In our study, irrespective of the group, euthanasia was the greatest reason that the patients were ‘non-survivors’; the reasons for this are unfortunately beyond the scope of this study. As previously described financial implications must be considered to be a leading cause, although in the authors’ opinion the decision to euthanise these patients is most likely to be multi-factorial.   It is possible that, unfortunately, the human-animal bond may not be as strong with paediatric patients, and so clients may be more inclined to euthanise on financial grounds rather than proceed with veterinary treatment.  Euthanasia itself prohibits the development of paediatric veterinary medicine; it limits clinician experience with this age group but also precludes clinical research. As a consequence, anecdotal experience often replaces evidence-based medicine. This is vastly different from our human medicine colleagues who are afforded the opportunity to invest time and finances in treating their patients. The mortality rate following paediatric admission to emergency departments is very low in human medicine - reported as less than 1% in English and Welsh hospitals in 2015/2016 (Keeble 2017).

This study provides important information regarding mortality rates in a large population of paediatric animals presenting as emergencies to multiple out-of-hours clinics. The study is limited by its retrospective nature - no diagnosis was recorded for patients and the single, broad categories for presentation recorded are likely to lead to overlap between groups in terms of the reported complaint. As discussed there is no recording of the reasons for euthanasia such as financial limitations or medical/welfare grounds. Also, as a diagnosis is not recorded we cannot say if the decision to euthanise was based on the patient’s perceived prognosis. As the data was sourced from a large central body obtained from multiple sites it was not possible to ascertain if there were geographical differences in relation to survival. As it was a multi-centre study the clinical outcome may have been affected by differences in clinician approach.

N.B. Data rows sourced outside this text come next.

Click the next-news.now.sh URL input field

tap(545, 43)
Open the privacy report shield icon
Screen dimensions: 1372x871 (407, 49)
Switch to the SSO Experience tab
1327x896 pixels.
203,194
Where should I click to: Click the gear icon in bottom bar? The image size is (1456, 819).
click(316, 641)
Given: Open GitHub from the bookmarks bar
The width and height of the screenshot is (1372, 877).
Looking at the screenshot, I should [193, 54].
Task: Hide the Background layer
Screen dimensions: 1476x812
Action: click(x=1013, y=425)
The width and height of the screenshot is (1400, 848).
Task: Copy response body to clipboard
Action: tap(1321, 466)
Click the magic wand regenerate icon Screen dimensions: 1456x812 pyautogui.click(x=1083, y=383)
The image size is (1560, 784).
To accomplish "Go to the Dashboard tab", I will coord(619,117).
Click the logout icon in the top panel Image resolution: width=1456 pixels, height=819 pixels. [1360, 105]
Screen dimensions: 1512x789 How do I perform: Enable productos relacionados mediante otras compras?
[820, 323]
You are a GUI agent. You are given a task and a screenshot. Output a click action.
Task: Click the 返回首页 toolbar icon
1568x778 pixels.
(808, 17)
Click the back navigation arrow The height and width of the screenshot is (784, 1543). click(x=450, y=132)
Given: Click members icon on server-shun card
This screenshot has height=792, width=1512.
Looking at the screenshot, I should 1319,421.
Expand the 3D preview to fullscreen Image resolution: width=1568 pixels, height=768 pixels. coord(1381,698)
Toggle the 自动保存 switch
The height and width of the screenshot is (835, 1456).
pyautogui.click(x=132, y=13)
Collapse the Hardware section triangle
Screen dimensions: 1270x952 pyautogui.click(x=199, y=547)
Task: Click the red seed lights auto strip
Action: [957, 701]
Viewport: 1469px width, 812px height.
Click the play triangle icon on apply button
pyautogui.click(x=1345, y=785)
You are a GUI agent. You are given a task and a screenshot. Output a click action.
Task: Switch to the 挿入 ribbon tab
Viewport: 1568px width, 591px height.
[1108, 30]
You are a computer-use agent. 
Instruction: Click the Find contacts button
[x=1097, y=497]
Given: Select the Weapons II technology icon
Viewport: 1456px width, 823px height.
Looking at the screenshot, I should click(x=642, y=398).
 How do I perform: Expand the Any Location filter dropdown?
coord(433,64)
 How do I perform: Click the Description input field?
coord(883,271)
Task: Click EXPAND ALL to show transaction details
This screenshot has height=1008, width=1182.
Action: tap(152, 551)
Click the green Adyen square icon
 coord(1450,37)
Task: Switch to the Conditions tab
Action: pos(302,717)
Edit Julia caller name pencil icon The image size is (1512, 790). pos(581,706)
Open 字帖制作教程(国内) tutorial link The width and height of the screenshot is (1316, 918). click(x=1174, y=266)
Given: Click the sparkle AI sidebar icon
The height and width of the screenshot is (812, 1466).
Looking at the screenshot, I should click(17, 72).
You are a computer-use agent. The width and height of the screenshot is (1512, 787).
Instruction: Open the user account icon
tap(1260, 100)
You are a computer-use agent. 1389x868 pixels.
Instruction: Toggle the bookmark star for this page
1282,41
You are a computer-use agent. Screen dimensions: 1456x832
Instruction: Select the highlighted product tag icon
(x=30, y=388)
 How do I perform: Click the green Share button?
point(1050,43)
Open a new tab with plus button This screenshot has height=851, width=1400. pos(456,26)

However, despite the limitations, the conclusions of this study are clear: survival of paediatric patients presented to emergency clinics within the UK is low but increases with patient age. Moreover, paediatric feline patients have significantly lower survival rates than canine patients. Further prospective studies are required to fully elucidate the causes of mortality in neonatal and paediatric patients, as well as to investigate whether clinician experience or the application of an algorithmic approach to these patients might alter survival. Such bundles of care have been introduced in both human medicine, the Surviving Sepsis campaign3, and in veterinary medicine, the RECOVER 4 guidelines. The increased evidence base that such research would create, together with its promulgation to practising veterinarians, should drive improvements in clinical care in order to decrease the gap in survival between small animal paediatric patients and their adult counterparts in the future.

Footnotes

  1. Helix
  2. Socscistatistics
  3. http://survivingsepsis.org/Pages/default.aspx
  4. http://www.acvecc-recover.org

Conflict of Interest

The authors declare no conflicts of interest.

Acknowledgement is given to the many and various members of staff at the emergency clinics sampled in this study, for the recording of the clinical data used.